Coca-Cola’s Refusal to Buy Pepsi When it Had the Chance Turned Out to Have Been a Huge Mistake
For decades after it was created in 1893, Pepsi was a niche drink with a tiny market. It was nowhere close to getting noticed by Coca-Cola, and seemingly stood no chance of challenging the soft drink giant. Then in the 1920s Charles Guth, president of candy manufacturer Loft Inc., asked Coca-Cola for a discount on its syrup, which was used in some of his retail stores’ soda fountains. Coca-Cola refused, so when Pepsi entered bankruptcy in 1923, Guth bought it for $10,500 (roughly $175,000 today), and had chemists rework its formula to come as close to Coke as possible. Over the following decade, Pepsi-Cola was offered to the Coca-Cola Company for purchase on various occasions, but the soda giant declined the offer each time.

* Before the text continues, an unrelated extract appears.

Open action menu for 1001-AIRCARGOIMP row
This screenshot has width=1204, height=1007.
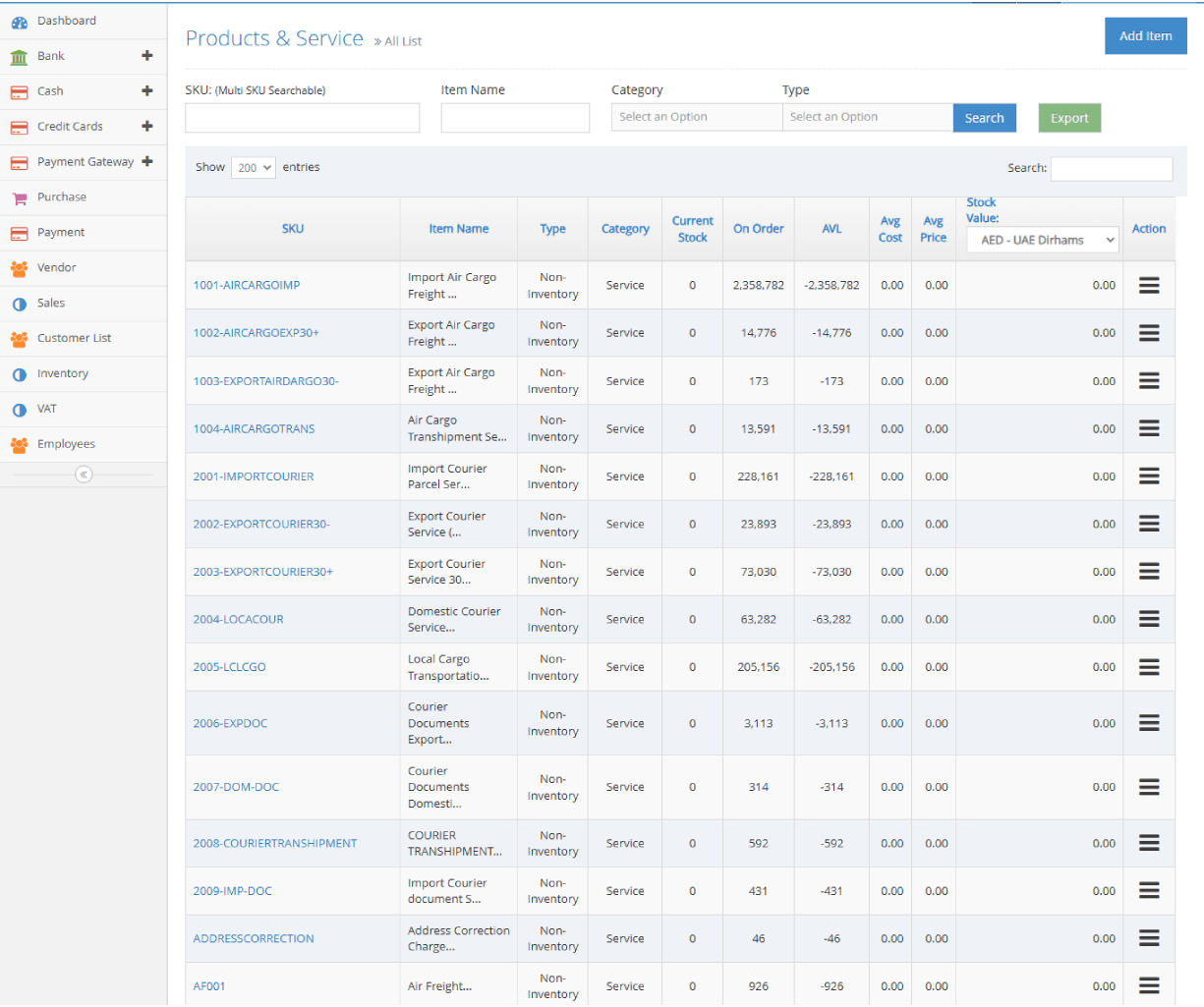pyautogui.click(x=1148, y=285)
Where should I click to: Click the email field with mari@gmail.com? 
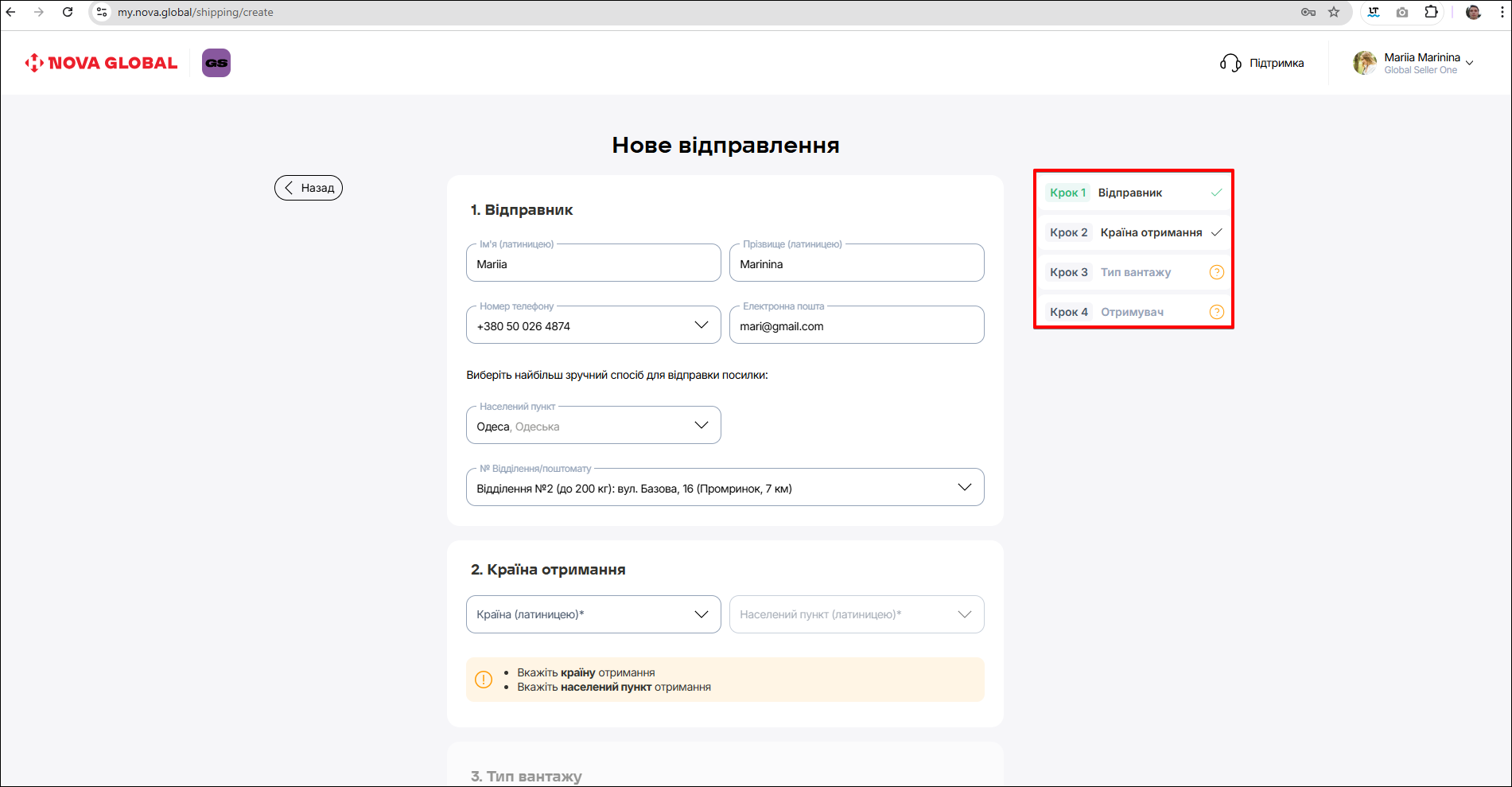point(856,326)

In hindsight, that turned out to be a huge mistake on Coca-Cola’s part. Less than two years after he bought it, Charles Guth turned Pepsi around, and made it a profitable enterprise. By 1936, Pepsi was selling half a billion bottles a year – the second largest soda company, behind only Coca-Cola. It was right around then that Loft Inc. sued Guth, accused him of breach of fiduciary duty, and took Pepsi from him in 1939. Loft then concentrated on Pepsi, and spun off its non-soda businesses in 1941. The brand grew, and eventually merged with Frito Lay in 1965, to become PepsiCo. That new company went on to finally eclipse Coke in sales in the 1980s. In 2005, PepsiCo surpassed the Coca-Cola Company in market value.